When denial goes viral
What lessons we have not learnt five years after Covid-19 turned the world, and Nepal, upside down.777,593,567. That is the number of confirmed Covid-19 cases worldwide before they stopped being reported last year. The total fatalities were 7,089,976 before WHO declared that it was no longer a public health emergency of international concern.
Covid-19 has tapered off, but it could be a sign of even bigger health crises to come. Alas, governments and people suffer from short-term memory loss.
Remember? The world came to a grinding halt: businesses, banks, schools, travel and tourism, sports, restaurants shut down overnight. Millions of migrant workers were displaced. Hospitals were overwhelmed and there were mass burials. Lockdowns to contain the virus inflicted more suffering.
Read also: Lockdown+5, Sonia Awale
What worked was the world coming together to develop and distribute vaccines. It significantly reduced the number of deaths worldwide, especially among the elderly, children and people with comorbidities.
Not only have some governments not learnt their lessons, but they actively refuse to admit that vaccines were our last line of defence. In his second term in office, Donald Trump picked Robert Kennedy Jr, an avid anti-vaxxer, as Secretary of Health and Human Services. The United States has recorded the first measles deaths in 10 years.

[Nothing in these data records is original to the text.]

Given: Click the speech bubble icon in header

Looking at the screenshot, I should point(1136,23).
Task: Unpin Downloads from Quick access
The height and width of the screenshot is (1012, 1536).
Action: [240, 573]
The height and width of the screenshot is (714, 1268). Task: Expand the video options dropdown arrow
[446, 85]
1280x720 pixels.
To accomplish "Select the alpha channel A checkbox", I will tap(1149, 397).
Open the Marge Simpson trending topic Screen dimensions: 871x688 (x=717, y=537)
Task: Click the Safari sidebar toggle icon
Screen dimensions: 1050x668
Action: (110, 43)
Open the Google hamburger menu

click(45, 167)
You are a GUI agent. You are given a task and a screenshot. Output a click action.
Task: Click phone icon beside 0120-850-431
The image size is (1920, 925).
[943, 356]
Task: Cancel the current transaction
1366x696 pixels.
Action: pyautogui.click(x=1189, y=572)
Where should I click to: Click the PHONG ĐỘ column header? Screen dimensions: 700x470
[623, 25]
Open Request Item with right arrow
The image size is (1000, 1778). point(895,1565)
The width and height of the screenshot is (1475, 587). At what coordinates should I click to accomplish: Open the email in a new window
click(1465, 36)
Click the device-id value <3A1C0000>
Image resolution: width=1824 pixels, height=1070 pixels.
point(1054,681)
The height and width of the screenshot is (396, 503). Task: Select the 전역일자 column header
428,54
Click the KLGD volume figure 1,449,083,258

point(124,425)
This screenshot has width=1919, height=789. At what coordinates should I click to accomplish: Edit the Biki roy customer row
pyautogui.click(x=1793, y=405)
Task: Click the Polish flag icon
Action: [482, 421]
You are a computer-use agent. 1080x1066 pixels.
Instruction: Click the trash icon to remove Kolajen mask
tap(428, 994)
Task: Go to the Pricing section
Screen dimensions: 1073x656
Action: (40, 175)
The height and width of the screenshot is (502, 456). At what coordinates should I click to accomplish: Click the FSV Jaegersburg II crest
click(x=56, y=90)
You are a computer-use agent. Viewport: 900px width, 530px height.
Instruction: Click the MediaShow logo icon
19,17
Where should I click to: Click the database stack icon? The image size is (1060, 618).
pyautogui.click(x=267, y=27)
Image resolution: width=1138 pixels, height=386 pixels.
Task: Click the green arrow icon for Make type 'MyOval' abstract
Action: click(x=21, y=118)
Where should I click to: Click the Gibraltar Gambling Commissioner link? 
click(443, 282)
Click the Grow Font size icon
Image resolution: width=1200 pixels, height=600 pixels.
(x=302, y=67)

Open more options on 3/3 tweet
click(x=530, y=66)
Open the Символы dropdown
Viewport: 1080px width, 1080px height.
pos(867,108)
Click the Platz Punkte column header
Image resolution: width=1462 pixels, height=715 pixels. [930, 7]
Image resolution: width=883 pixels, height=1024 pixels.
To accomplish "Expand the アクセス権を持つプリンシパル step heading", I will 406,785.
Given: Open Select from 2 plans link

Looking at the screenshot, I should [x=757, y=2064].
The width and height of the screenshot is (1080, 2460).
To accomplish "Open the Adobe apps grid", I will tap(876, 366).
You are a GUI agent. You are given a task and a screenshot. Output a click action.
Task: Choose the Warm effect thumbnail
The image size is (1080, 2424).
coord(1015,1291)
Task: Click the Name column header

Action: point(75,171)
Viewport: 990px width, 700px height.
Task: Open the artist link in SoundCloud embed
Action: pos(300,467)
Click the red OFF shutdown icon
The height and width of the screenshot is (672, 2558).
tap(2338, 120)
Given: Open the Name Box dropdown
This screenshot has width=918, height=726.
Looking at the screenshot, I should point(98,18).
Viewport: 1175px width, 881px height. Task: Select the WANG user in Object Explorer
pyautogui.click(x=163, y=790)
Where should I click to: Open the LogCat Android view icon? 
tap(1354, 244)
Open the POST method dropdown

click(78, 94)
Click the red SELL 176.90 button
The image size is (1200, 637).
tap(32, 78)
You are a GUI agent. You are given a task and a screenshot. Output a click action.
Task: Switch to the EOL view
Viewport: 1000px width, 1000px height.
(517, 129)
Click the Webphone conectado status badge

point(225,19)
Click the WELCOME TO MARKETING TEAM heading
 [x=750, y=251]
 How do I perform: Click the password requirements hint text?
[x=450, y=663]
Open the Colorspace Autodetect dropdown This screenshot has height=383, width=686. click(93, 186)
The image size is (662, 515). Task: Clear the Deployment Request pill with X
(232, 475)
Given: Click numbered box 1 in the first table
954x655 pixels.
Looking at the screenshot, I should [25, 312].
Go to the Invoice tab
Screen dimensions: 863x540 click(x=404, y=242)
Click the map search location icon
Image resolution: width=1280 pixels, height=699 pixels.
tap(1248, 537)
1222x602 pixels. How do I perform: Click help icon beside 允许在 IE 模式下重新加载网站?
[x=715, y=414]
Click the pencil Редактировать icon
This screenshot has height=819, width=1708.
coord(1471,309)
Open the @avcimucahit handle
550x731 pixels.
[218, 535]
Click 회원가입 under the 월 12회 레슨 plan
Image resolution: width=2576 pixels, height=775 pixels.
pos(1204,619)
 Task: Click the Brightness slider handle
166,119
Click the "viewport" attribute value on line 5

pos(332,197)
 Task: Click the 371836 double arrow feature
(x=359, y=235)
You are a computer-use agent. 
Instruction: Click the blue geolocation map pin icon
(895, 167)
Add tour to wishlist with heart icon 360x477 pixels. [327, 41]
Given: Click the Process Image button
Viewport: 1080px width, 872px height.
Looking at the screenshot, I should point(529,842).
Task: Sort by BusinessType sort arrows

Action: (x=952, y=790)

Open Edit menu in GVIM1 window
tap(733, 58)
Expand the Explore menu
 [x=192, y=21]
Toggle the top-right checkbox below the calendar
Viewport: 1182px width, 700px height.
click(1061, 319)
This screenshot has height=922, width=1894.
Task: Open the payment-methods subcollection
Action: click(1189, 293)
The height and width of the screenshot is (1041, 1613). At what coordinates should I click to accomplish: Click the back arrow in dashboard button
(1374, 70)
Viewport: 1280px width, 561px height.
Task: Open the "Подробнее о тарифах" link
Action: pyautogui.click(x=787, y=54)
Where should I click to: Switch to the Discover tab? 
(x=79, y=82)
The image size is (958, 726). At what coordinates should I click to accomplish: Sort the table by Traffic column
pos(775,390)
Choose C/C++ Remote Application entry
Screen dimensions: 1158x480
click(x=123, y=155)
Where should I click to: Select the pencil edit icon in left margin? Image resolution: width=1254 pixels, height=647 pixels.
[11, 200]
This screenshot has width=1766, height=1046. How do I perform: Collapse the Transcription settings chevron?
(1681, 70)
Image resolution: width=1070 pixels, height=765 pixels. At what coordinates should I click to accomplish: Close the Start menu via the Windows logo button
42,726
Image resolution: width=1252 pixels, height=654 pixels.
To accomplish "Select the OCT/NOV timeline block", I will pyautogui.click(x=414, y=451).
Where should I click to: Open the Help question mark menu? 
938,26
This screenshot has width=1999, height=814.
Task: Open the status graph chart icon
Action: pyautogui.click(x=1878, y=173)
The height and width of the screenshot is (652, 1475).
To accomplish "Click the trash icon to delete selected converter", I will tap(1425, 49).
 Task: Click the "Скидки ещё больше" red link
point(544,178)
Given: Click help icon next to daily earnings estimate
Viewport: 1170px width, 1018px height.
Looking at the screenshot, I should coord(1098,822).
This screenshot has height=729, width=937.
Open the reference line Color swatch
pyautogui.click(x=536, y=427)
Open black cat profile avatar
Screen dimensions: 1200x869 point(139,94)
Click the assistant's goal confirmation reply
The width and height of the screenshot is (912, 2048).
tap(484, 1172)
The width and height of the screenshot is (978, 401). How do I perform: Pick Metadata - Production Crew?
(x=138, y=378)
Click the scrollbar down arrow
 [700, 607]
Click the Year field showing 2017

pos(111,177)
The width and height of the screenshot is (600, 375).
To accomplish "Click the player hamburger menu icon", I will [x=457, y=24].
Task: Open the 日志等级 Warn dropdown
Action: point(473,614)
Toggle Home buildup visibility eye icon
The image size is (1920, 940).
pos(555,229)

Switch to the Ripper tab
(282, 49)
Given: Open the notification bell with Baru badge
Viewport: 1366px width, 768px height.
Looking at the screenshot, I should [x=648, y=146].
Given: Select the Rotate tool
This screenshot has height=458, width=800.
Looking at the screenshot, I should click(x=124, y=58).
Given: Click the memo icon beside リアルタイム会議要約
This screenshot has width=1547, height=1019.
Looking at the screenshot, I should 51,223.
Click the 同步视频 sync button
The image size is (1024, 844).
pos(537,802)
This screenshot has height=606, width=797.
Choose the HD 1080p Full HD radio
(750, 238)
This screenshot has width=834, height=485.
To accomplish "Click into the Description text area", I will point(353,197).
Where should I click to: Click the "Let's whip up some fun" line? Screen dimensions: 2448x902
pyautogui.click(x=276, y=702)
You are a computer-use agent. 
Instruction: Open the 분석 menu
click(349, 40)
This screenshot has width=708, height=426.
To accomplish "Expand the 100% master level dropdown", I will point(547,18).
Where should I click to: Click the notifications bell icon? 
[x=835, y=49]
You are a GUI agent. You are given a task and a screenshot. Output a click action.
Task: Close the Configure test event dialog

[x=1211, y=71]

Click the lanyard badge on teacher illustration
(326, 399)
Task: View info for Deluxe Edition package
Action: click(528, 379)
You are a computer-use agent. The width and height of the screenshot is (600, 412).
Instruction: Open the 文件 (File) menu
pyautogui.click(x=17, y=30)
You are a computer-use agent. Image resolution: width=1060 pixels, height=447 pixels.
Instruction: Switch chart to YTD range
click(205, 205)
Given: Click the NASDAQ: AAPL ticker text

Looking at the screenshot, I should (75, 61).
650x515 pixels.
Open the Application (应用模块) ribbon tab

Trump caused enough harm in his first term when he repeatedly downplayed the severity of the pandemic, infamously claiming that hydroxychloroquine (and even bleach) cured Covid-19, and blatantly refused to mask up. The United States recorded 103,436,829 confirmed cases of Covid-19 with 1,219,038 deaths, one-sixth of all fatalities worldwide.
Vaccine deniers are in the same cult as climate deniers, and scientific evidence will not sway them. Trump has pulled the US out of WHO and funding cuts at USAID threaten to undermine decades of progress in preventing vaccine-preventable infections, maternal and child health, emergency preparedness, and reproductive health in countries like Nepal.
Many of these grants were also going into research and surveillance which played a big part in combatting the Covid-19 pandemic, and will be crucial as we monitor and control new emerging threats like the H5N1 bird flu, which has now spread in neighbouring India.
The UN’s Food and Agriculture Organisation (FAO) warned on Tuesday that the continued spread of avian influenza across the world was not just a serious threat to public health but also ‘an unprecedented food security risk’ as poultry farms are forced to cull millions of chicken.
The Covid pandemic improved Nepal’s healthcare capacity with diagnostics, laboratory infrastructure, sequencing and pathogen genomics, and emergency care.
But, wait, what happened to all those ventilators and oxygenators? Where are the HCUs and Hi-ICUs? Plans to decentralise the infectious diseases hospital away from Teku?
Read also: Lessons not learned from the pandemic, Dhurba Basnet
While the priority is human health, the lesson from Covid-19 is that we have to also be mindful of animal health. Infections spread from wildlife to livestock factory farms and cross the species divide because of anthropogenic activities. We must therefore apply a ‘one health approach’ which addresses the interconnectedness of human, animal, and environmental health.
At the same time, Nepal must also buttress its drive towards ensuring universal health care. With greater and faster connectivity, the world is a global village more than ever before. No country is an island. No country, even those with vast resources, can build barriers to stop infections that emerge from the other side of the planet. That is the lesson from the Covid-19 pandemic that we ignore at our own peril.

Another lesson is that the world has to come together to defeat global crises: whether it is another pandemic, climate breakdown or poverty. The resources that industrialised countries, China and India invested to rapidly develop vaccines against Covid-19, and multilateral mechanisms like GAVI that ensured their just distribution to the poorest and remotest regions worked well.
At a time when such global action is needed more than ever before, we see unilateralism and isolationist ultra-nationalism taking root in the world’s most powerful nation.
Here in Nepal, we are now better prepared. We can even regard Covid-19 as a rehearsal for future transboundary health emergencies. It built the capacity of our doctors, nurses and paramedics, and helped upgrade infrastructure outside urban centres.
The pandemic and lockdowns increased awareness of personal hygiene. Most people are now habituated to wearing masks and hand washing, which in turn has reduced the incidence of other pre-existing infections including those caused by air pollution and contaminated water.
As we keep track of emerging diseases, we must not lose sight of common infections and risk factors that kill many more across the country every year than Covid-19 ever did. Only then, would we have achieved health for all.